My Fair Zombie

Beating the inevitable Pride and Prejudice and Zombies film adaptation to the gore-soaked punch, Ottawa b-film maestro Brett Kelly is back with his own blood-soaked take on a classic public domain work. This putridly playful horror musical–Kelly’s first zombie film since 2006’s My Dead Girlfriend–inserts brain eating ghouls into Pygmalion by way of the 1964 Hollywood classic My Fair Lady. And why not? In Romero’s Dawn of the Dead, star zombie Bub isn’t so much different from Eliza Doolittle, when you think about it. This time, expert linguist Henry Higgins (Lawrence Evenchick) makes a bet with Colonel Pickering (Barry Caiger) that he can’t turn a low class flower merchant into a well-spoken English lady. That is, until her throat is ripped out by a zombie, and Higgins decides that a walking corpse will work just as well. Capturing the undead Eliza (Sacha Gabriel)and working carefully to teach her to enunciate words besides occasionally grunting “brains,” Higgins’ painstaking instruction generally works–leaving behind just a few dead bodies and projectile vomit stains, Eliza comes into her own and even falls for a clueless socialite (Jason Redmond) as the plague of the living dead claims more victims.
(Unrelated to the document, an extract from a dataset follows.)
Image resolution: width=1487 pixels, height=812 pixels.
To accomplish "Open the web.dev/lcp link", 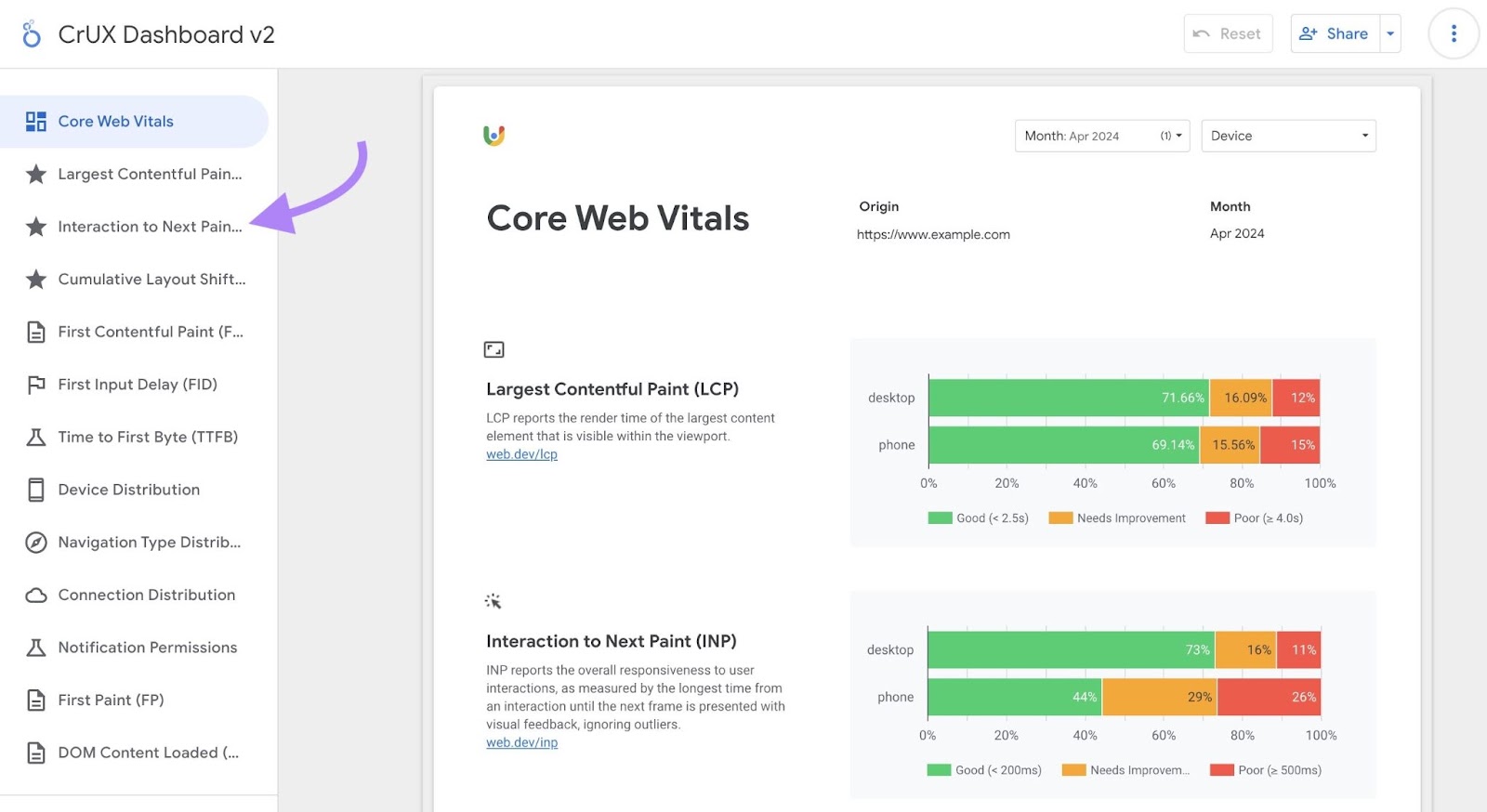I will (x=521, y=454).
Kelly’s film is a modest presentation, with sets and staging that often feel like live theatre, but it still works considering the material at hand. After making movies for more than a decade, Kelly’s a sure hand at the helm, and he never lets the story sag–occasional blasts of gore and clever comedy elements help propel everything along, and as a delightfully bloody jest this is hard to not enjoy, or at least admire. It also helps that the film features a surprisingly good cast led by Gabriel and Evenchick–experienced local theatre actors, one would assume–that manage to pump a great deal of life into this undead comedy .Even those who may be put off by the idea of mixing classic musicals and brain munching might find themselves sucked in by this infectious romp.